* Required action 1 *
Name every specific natural resource mentioned in the article on Afghanistan's copper wealth.
* Required action 2 *
Extend the article on Afghanistan's copper wealth, picking up after its final paragraph.
BEGIN Quoted passage
Base Metals

Afghanistan’s political future remains uncertain, but there is no doubt about its copper wealth. The Afghan government is eager to learn from the best practices of major mining groups, but competition to tap into the country’s copper riches is heating up among miners both large and small.

By Shihoko Goto — Exclusive to Copper Investing News

Afghan Copper Potential Lures Investors Worldwide

US interest in Afghanistan is not simply about fighting a war against terrorism. It is also increasingly about ensuring a steady supply of metals. The battle for the country’s natural resources may, however, be much less straightforward than was once anticipated.

While crude oil may have been a key factor in toppling Saddam Hussein’s regime in Iraq, in 2001 few would have argued that global interest in ensuring a stable and democratic government in Kabul was to secure a steady stream of copper, gold, uranium, and other resources. Since then, however, international attention over Afghanistan’s mineral wealth has intensified steadily, and there are high hopes that its resource potential will not only result in profits for the post-conflict nation, but also for private companies that have risked heavy investment in the country from the earliest stages.
END Quoted passage
BEGIN Data under study
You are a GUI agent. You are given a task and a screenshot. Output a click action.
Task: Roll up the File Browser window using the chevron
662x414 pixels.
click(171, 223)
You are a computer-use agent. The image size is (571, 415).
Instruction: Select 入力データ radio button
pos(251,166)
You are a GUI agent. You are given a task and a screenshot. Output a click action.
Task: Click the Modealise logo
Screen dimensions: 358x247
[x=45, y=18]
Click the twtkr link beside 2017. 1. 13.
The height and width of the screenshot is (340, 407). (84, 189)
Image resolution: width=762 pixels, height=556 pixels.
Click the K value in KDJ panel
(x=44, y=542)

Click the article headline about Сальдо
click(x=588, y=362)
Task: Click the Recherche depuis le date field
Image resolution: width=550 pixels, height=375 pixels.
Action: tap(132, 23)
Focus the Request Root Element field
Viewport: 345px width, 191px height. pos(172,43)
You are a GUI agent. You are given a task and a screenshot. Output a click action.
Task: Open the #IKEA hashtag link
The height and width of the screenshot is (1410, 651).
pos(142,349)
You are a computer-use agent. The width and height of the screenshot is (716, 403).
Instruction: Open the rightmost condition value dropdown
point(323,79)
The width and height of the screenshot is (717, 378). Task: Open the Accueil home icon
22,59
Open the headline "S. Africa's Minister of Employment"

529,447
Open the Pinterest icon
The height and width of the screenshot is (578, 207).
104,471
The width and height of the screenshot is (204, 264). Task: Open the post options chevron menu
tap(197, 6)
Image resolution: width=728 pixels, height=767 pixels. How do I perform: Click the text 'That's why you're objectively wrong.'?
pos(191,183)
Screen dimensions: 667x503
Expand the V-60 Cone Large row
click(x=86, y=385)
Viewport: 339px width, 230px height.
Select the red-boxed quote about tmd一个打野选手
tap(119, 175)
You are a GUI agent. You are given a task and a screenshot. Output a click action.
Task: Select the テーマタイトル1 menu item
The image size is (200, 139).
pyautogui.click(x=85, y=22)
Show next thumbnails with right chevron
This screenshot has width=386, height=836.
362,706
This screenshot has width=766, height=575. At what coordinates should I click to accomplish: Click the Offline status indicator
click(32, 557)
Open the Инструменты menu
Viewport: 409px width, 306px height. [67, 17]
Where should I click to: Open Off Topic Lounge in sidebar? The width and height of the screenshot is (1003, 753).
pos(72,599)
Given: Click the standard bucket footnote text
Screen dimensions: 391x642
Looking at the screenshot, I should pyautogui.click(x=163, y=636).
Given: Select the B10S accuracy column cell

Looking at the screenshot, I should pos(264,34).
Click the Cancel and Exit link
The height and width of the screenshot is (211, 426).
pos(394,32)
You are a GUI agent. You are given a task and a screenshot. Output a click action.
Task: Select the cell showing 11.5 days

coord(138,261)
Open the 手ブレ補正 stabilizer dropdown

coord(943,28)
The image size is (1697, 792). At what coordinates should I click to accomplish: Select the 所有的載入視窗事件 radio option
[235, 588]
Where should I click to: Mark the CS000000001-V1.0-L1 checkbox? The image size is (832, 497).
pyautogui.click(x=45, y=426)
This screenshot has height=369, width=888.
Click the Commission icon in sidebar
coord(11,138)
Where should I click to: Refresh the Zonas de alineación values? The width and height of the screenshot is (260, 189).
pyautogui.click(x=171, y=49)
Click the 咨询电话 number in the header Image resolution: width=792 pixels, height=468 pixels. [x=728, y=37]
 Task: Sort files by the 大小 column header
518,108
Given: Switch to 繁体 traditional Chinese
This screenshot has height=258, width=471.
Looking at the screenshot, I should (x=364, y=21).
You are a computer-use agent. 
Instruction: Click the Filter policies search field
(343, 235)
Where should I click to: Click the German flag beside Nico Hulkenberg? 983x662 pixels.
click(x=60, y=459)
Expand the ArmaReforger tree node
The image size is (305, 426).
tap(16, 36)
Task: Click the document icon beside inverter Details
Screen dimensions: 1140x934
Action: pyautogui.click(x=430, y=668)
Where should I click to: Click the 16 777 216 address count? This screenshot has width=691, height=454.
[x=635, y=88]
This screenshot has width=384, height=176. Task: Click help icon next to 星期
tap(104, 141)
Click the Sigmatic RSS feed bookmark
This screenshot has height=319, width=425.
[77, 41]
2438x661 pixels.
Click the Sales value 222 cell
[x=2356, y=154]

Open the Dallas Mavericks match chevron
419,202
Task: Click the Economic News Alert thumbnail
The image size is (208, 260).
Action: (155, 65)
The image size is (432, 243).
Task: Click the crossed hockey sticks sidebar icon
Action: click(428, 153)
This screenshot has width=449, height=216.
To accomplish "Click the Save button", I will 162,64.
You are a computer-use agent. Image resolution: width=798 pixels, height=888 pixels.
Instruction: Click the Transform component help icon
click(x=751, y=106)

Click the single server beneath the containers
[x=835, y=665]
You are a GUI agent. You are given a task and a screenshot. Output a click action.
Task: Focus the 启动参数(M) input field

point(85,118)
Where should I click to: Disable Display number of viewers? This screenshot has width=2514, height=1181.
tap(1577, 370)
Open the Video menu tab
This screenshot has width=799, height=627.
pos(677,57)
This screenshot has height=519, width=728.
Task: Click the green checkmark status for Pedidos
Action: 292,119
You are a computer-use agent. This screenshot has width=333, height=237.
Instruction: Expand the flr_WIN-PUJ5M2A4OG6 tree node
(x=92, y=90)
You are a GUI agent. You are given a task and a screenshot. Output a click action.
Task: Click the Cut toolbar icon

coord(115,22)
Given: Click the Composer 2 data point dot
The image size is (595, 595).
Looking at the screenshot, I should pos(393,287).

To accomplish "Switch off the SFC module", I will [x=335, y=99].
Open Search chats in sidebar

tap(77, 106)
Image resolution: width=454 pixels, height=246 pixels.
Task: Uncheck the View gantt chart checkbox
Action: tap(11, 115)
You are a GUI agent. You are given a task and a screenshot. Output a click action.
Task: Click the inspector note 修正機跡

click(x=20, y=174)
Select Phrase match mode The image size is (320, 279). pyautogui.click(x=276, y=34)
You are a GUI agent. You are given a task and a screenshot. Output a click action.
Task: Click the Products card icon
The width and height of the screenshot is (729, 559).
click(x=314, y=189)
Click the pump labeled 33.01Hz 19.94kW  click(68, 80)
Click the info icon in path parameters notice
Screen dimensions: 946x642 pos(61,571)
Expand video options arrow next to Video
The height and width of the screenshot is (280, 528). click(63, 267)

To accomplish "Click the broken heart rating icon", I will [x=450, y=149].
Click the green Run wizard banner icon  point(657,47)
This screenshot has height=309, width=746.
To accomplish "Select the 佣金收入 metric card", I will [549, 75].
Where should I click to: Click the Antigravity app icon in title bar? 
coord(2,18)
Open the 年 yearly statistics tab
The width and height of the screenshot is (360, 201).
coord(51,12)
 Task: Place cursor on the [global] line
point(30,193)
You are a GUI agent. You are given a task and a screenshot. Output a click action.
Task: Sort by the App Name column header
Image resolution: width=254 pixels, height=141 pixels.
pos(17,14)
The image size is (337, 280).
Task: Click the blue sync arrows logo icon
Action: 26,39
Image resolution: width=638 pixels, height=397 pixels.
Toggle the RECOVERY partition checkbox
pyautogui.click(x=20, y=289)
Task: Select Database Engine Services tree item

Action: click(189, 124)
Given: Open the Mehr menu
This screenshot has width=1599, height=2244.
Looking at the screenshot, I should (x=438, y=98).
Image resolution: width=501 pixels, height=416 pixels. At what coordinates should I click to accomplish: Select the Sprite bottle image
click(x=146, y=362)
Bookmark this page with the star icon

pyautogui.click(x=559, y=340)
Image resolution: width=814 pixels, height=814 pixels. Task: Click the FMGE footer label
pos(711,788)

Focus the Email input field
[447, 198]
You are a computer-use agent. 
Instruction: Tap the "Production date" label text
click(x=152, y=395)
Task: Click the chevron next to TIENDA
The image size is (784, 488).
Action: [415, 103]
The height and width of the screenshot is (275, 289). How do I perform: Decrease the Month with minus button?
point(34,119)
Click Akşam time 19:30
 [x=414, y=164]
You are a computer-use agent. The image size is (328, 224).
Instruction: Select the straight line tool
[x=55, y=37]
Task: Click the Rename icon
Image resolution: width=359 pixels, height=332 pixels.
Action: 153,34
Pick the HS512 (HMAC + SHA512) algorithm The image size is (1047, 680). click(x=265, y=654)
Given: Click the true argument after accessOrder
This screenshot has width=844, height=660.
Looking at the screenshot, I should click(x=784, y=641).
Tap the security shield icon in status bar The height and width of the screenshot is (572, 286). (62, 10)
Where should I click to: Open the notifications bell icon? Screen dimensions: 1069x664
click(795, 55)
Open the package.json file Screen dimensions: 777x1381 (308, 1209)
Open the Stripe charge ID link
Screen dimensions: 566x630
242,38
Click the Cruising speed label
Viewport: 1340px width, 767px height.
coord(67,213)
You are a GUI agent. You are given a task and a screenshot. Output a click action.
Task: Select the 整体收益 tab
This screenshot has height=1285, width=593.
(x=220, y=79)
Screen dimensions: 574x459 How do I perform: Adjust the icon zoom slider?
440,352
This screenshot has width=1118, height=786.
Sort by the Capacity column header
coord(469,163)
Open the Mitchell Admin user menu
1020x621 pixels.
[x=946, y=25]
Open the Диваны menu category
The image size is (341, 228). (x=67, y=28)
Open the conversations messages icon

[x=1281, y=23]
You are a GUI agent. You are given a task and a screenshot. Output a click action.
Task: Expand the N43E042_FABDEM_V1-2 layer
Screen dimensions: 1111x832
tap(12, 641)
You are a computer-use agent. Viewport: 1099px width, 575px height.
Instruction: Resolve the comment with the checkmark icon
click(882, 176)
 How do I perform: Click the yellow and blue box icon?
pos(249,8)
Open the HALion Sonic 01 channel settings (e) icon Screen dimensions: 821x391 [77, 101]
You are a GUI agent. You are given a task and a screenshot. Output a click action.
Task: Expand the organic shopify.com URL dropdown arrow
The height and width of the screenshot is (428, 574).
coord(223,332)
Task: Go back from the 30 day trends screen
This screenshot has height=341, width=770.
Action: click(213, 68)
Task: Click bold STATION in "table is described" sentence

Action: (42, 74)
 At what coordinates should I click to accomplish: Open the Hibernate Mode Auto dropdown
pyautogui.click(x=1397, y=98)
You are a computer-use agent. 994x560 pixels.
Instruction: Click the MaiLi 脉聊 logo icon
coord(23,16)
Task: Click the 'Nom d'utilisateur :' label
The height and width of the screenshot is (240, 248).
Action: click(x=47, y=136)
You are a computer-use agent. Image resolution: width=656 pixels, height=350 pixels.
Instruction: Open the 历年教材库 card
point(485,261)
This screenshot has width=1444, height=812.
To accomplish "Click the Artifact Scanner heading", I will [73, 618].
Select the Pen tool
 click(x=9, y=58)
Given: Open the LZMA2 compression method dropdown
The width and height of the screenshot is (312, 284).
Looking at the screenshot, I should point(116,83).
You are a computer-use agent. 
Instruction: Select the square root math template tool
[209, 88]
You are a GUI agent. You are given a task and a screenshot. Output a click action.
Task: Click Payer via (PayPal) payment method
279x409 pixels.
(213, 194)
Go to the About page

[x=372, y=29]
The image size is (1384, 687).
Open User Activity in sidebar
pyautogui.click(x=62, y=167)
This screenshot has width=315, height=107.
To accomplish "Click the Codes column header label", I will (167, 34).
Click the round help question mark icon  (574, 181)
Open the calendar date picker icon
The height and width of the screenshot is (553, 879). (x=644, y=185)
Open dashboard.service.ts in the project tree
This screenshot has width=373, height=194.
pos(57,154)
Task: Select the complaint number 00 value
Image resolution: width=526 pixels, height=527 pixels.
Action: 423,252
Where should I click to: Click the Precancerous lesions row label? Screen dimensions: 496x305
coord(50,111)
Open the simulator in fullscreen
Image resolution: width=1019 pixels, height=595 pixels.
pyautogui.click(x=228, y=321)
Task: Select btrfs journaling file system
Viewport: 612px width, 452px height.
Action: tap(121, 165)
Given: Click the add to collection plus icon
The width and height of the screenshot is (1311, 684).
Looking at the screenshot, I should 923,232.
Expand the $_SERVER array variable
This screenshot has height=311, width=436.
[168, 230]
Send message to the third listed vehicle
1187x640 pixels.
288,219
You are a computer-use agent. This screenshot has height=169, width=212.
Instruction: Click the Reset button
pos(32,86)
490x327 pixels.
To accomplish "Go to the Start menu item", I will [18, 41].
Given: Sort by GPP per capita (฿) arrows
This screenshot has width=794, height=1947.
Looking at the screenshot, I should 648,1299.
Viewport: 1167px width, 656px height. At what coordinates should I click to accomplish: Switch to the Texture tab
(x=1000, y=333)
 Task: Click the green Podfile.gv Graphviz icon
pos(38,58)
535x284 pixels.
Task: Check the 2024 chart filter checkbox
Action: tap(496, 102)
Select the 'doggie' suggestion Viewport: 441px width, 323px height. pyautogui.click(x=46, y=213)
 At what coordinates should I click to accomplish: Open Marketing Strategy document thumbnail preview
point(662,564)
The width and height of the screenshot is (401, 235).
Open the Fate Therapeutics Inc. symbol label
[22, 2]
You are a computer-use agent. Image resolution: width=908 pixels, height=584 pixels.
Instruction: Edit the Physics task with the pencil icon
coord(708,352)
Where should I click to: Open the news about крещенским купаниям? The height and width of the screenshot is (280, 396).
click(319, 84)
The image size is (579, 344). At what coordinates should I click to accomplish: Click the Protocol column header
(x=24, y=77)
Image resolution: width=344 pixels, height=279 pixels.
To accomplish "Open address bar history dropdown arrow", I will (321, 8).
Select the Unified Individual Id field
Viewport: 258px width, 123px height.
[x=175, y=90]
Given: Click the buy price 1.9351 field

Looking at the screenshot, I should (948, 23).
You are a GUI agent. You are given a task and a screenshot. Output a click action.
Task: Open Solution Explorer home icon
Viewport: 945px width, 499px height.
END Data under study
* Exercise output 1 *
copper, crude oil, gold, uranium

* Exercise output 2 *
The stakes are high. Last September, the US Geological Survey found significant copper and cobalt deposits near Kabul, and copper and gold deposits in Southeast Afghanistan.

“The mineral resources in Afghanistan have the potential to completely transform the nation’s economy,” stated Regina Dubey, Acting Director of the US Department of Defense’s Task Force for Business & Stability Operations. “This important new work by the USGS will be a powerful tool for those attempting to accurately evaluate potential investments in Afghanistan.” The survey estimates that Afghanistan’s known natural resources are around $1 trillion, but Afghan officials believe that the potential could be at least three times that figure.

Hopes are undoubtedly high that Afghanistan’s mineral deposits will boost the nation’s coffers. Marcia McNutt, the US Geological Survey’s Director, stated that “there is always increased risk for commercial ventures investing in new mining facilities in frontier areas such as Afghanistan, but by making information on the locations and estimated quantities and grades of ores publicly available, we lower that risk, spurring progress.”

Interest in Afghanistan’s rich resources extends beyond the US, including amongst Afghans themselves. A delegation from the Afghan Ministry of Mines will be touring Australia later this month to woo mining companies and to learn from their business practices, according to the leading national daily The Australian.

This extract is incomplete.